The Madras High Court on Tuesday ordered notice to the Centre on a writ petition that challenged Section 57 of the Constitution (Forty Second Amendment) Act of 1976, through which the subject ‘education’ was transferred from the State list to the Concurrent list, which contains subjects on which both the Centre and the States can enact laws.
The Constitutional amendment has been challenged on the grounds that it had resulted in upsetting the federal structure which is a basic feature of the Constitution.
Chief Justice Sanjib Banerjee and Justice P.D. Audikesavalu suo motu included the State government too as one of the respondents to the case. They ordered that the Centre and the State government should file their counter affidavits within eight weeks and decided to hear the case next after 10 weeks.
The orders were passed after hearing senior counsel N.R. Elango for the petitioner and Additional Solicitor General R. Sankaranarayanan who pointed out that moving a subject from one to list to another in the seventh schedule to the Constitution could not be done unilaterally by the Parliament and that it requires a special procedure of obtaining ratification by the States. Denying any threat to the federal structure, the ASG said education had been moved only from State list to Concurrent list and not to the Union list. After making these oral submissions, he sought time to file a detailed counter affidavit.
Chennai-based Aram Seyya Virumbu Trust, that provides legal assistance to the poor, had filed the writ petition. Filing an affidavit in a representative capacity, one of its trustees, Ezhilan Naganathan, a doctor by profession and now a Member of the Legislative Assembly representing Thousand Lights constituency, said retired High Court judges G.M. Akbar Ali and C.T. Selvam as well as Readers’ Editor of The Hindu A.S. Panneerselvan were among the other trustees. He claimed that all the trustees had unanimously decided to file the present writ petition and authorised him to file the affidavit.
He pointed out that education was a provincial subject even during the colonial era and referred to the Government of India Act of 1935. Post Independence too, the framers of the Constitution thought it fit to keep education under the State list and only the subject of maintenance of standards in higher education was conferred on the Union.
The petitioner trust cited Constituent Assembly debates to highlight how its members had batted in favour of keeping education under the control of the State governments and opposed any move to make it a Central subject. It said Marathi freedom fighter V.S. Sarwate had argued that if the provinces did not have sufficient resources for advancing education, then the alternative should be not to transfer education to the Centre but to make the provinces have sufficient resources.

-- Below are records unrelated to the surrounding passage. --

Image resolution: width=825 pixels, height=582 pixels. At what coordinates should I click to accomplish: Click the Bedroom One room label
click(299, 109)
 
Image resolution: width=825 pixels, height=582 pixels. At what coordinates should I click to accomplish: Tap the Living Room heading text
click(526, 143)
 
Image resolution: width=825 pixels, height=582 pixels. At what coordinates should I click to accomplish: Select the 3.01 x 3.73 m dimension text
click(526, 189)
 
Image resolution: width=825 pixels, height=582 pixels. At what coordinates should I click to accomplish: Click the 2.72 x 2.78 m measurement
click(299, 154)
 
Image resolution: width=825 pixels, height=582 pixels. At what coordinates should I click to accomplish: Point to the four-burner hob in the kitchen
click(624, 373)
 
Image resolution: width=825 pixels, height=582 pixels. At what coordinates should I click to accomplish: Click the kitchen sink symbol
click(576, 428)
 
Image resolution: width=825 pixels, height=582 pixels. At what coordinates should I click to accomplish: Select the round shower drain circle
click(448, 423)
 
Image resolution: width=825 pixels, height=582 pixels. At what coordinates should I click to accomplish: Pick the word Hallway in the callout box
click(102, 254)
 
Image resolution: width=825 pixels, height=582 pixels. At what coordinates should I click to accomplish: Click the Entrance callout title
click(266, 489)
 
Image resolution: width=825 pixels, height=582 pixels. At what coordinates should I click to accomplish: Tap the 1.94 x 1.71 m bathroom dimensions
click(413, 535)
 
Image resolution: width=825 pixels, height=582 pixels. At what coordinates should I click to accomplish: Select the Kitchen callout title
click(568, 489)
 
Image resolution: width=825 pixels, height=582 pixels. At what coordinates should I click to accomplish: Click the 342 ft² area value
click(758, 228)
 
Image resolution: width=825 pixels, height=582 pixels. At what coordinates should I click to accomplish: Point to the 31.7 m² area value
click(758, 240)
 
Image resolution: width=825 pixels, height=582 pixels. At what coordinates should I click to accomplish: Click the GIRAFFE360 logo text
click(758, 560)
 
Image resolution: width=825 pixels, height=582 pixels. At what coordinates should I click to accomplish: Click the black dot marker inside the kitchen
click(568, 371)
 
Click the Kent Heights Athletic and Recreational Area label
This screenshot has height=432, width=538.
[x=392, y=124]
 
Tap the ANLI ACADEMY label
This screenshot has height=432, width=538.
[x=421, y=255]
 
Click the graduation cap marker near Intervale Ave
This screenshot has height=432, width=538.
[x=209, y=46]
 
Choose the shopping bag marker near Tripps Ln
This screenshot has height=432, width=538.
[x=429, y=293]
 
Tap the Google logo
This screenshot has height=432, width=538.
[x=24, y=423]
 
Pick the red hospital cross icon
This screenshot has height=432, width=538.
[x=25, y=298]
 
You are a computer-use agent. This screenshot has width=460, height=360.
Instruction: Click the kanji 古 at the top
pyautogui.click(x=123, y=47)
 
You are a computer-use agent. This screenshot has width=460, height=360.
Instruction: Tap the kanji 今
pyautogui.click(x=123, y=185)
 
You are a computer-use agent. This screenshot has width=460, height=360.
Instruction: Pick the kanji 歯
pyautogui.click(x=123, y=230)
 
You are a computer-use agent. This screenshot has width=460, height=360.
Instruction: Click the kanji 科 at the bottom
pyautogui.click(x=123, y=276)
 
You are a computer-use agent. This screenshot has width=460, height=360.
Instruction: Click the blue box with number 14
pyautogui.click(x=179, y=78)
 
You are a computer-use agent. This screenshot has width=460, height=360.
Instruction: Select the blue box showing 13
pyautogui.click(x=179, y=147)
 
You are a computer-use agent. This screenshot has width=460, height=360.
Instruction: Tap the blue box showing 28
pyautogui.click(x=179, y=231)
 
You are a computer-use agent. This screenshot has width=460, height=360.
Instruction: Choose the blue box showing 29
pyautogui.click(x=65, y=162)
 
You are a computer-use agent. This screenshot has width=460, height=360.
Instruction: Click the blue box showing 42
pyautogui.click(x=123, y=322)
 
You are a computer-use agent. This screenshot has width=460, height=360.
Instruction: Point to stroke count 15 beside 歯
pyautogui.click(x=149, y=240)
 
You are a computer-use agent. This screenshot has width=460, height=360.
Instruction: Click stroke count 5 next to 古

T.T. Krishnamachari too had echoed similar sentiments and ultimately, the Constituent Assembly found favour with the argument that education was primarily a provincial/State subject and that the Union should not interfere in this domain. However, this situation was overturned through the 1976 constitutional amendment and the exercise of legislative/executive authority of the State in the matter of education was made subordinate to the authority of the Centre, the trust complained.
This amendment disturbed the federal balance and gradually, the Parliament began legislating in a manner that had made the federal imbalance more apparent and pronounced. It was evident from the National Council of Teacher Education (NCTE) Act of 1993, the NCTE (Determination of Minimum Qualifications for Persons to be recruited as Teachers and Physical Education Teacher in pre-primary, upper primary, secondary, senior secondary or intermediate schools or colleges) Regulations of 2014 and the National Education Policy (NEP) of 2020, the trust said.
“Prescribing minimum qualifications for the teachers of basic education disturbs the State autonomy and fails to recognise that the State is a legitimate stakeholder in assessing the needs and requirements of the teaching profession,” the affidavit read and pointed out that the NEP had also envisaged many centralised agencies which would effectively control all aspects of education in the country.
“Implementation of NEP will lead to a situation where the autonomy of the States in the field of education will be completely taken away thereby striking at the very root of the federal structure,” the trust said and pointed out that education continued to be treated as a provincial/State subject in contemporary large democracies such as Canada, Australia and the United States.
The trust urged the court to strike down Section 57 of the 1976 Act and consequently restore the position of education as a State subject.